— Ха! — заговорил он. — А мистер Большеротый Зорро не такой уж смельчак, как он о себе воображает. — Он ухватил длинный кудрявый волосок, торчавший из носа, вырвал его, поднял, посмотрел и перевел прищуренные глаза на Лафайета.

— Послушайте, я не знаю, чем занимается этот Зорро, — сказал О'Лири, — но если вы в ответе за этот зверинец, то, может быть, не откажетесь выделить мне кого-нибудь для сопровождения обратно в город, пока ситуация не вышла из-под контроля. Я могу поправить дела, стоит только замолвить слово парню в отделе регистрации, и все будет шито-крыто, а…

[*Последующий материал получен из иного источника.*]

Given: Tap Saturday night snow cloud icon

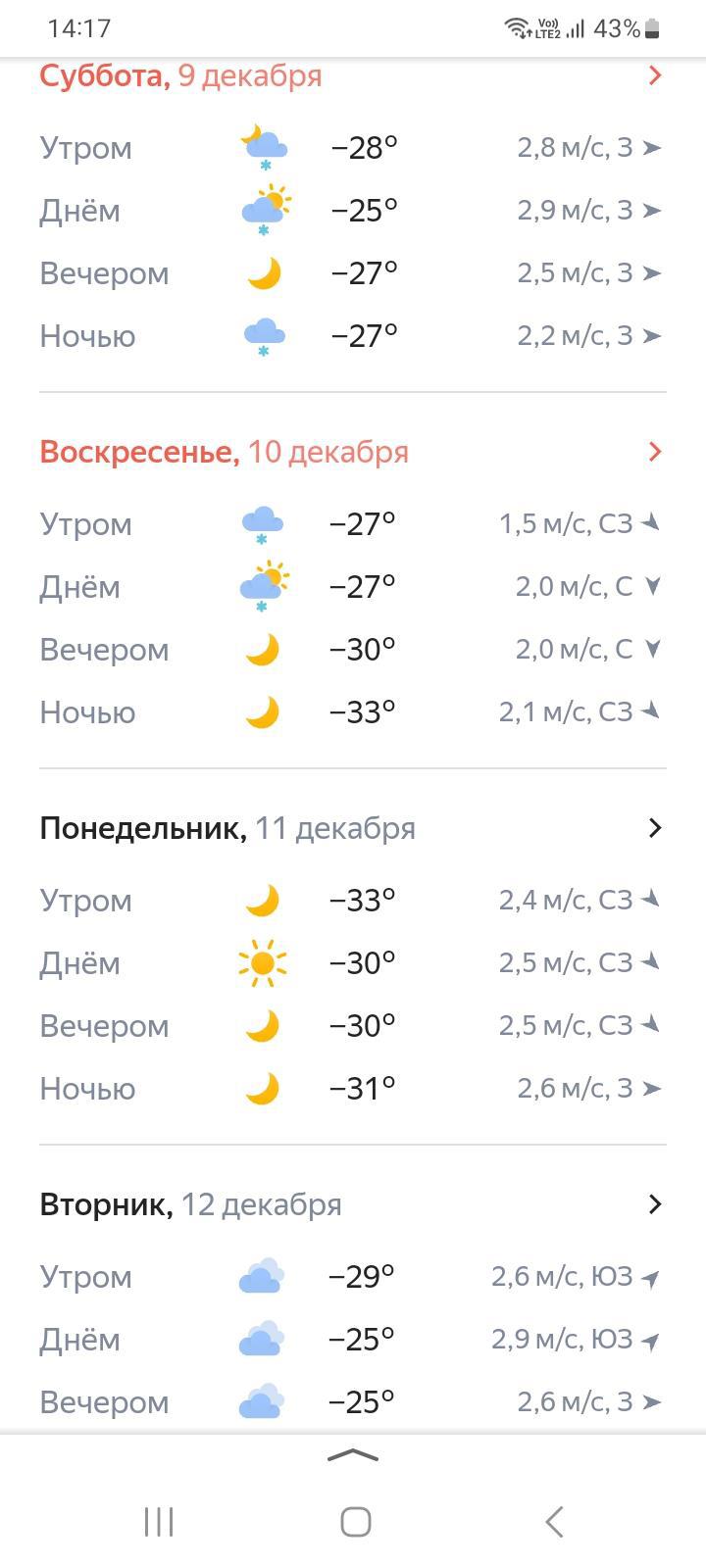Looking at the screenshot, I should click(x=264, y=336).
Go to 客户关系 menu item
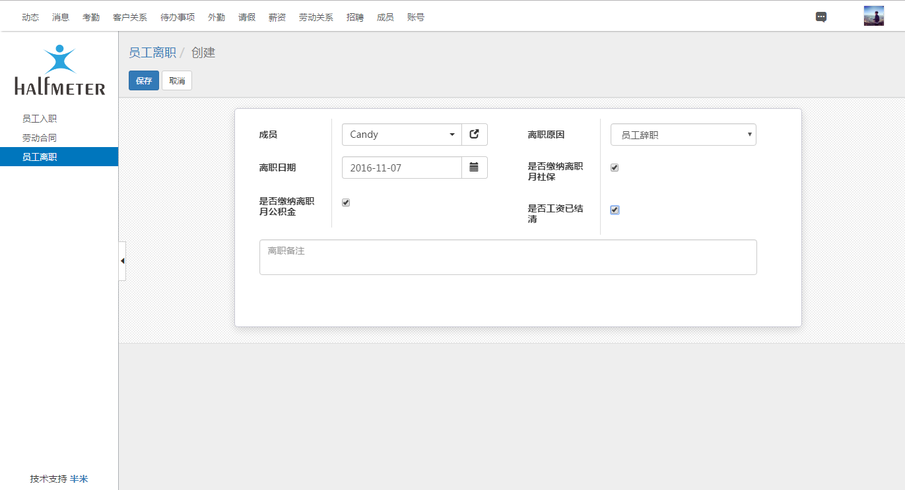Image resolution: width=905 pixels, height=490 pixels. (x=130, y=17)
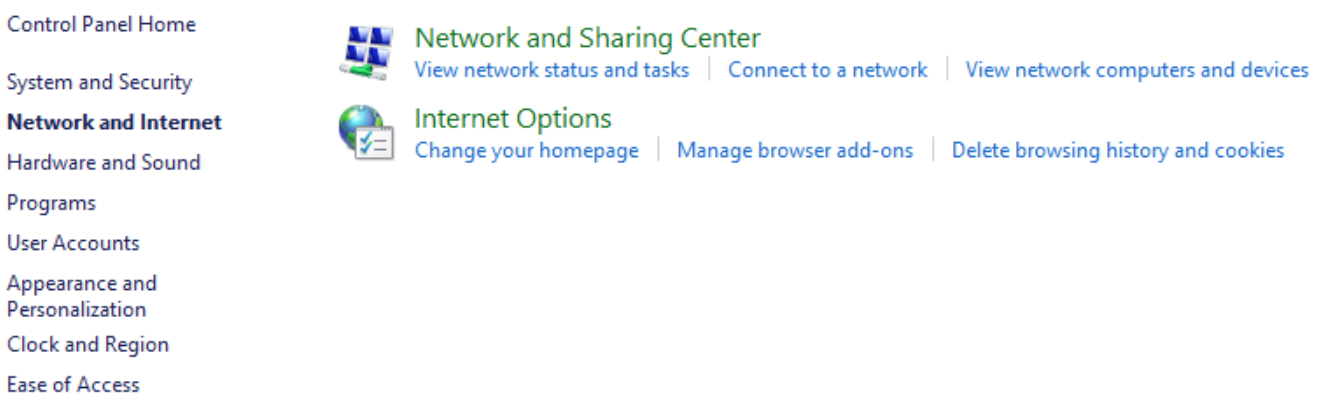Navigate to Programs category
Image resolution: width=1322 pixels, height=416 pixels.
[51, 203]

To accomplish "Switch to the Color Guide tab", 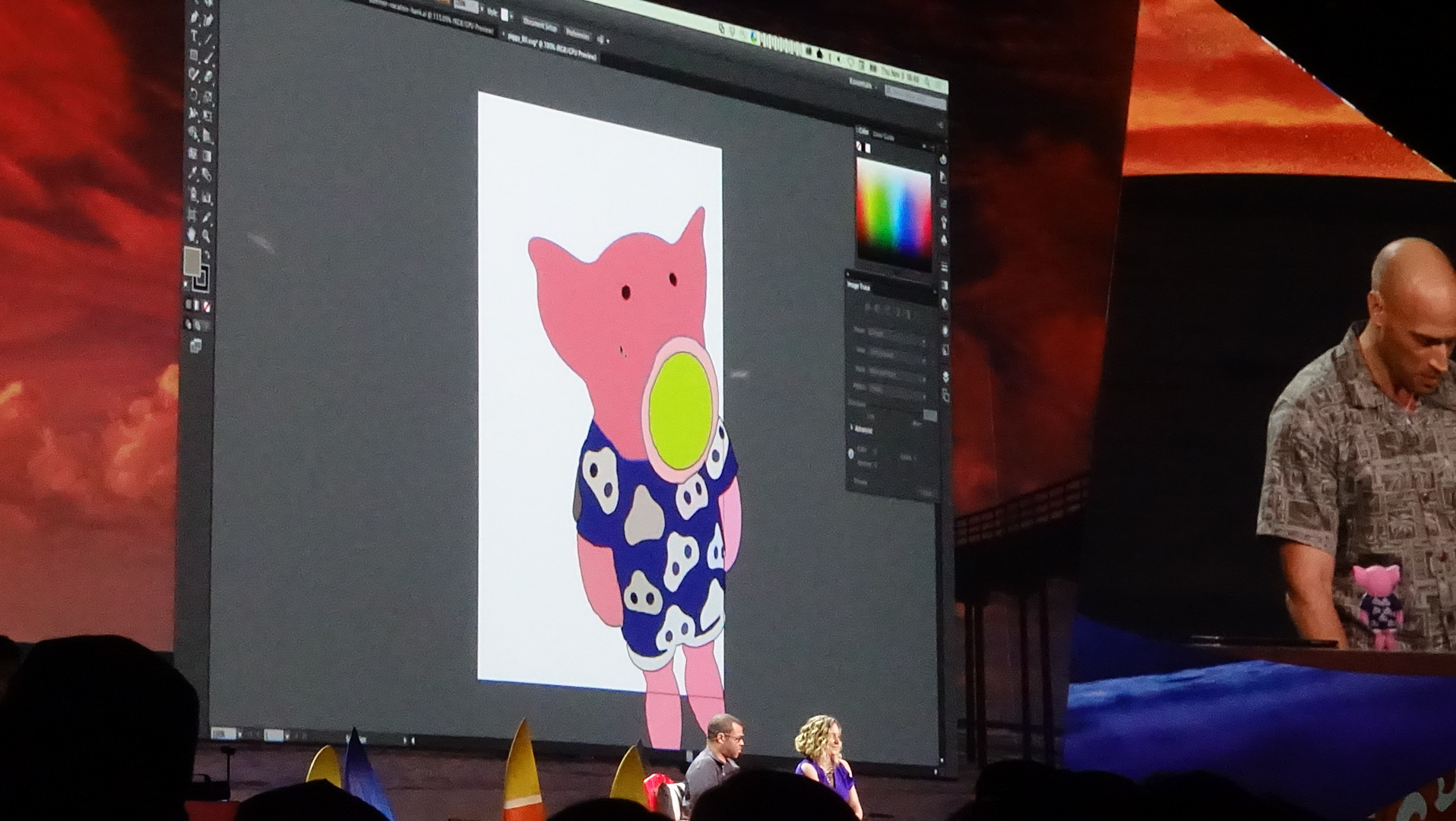I will tap(885, 136).
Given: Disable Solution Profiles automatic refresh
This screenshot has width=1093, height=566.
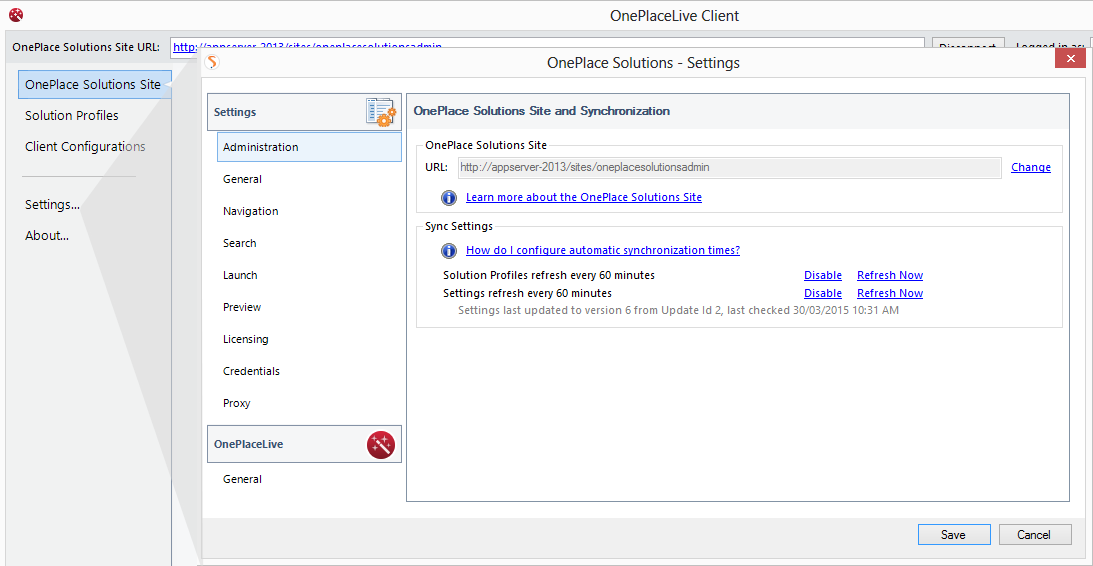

— Довольно! — оборвал Лафайета старик. — Ты думаешь, что выпутаешься из положения, если притворишься, что у тебя не все дома? Бесполезно, Зорро! Это против древнего закона племени, а он еще действует!

Окружающие одобрительно зашумели. Раздались отдельные смешки, и только в первом ряду кто-то очень юный и черноглазый сдавленно зарыдал.

— Какое отношение имеет закон вашего племени ко мне? — горячился Лафайет. — Я спокойно шел по своим делам, когда ваша шайка головорезов схватила меня…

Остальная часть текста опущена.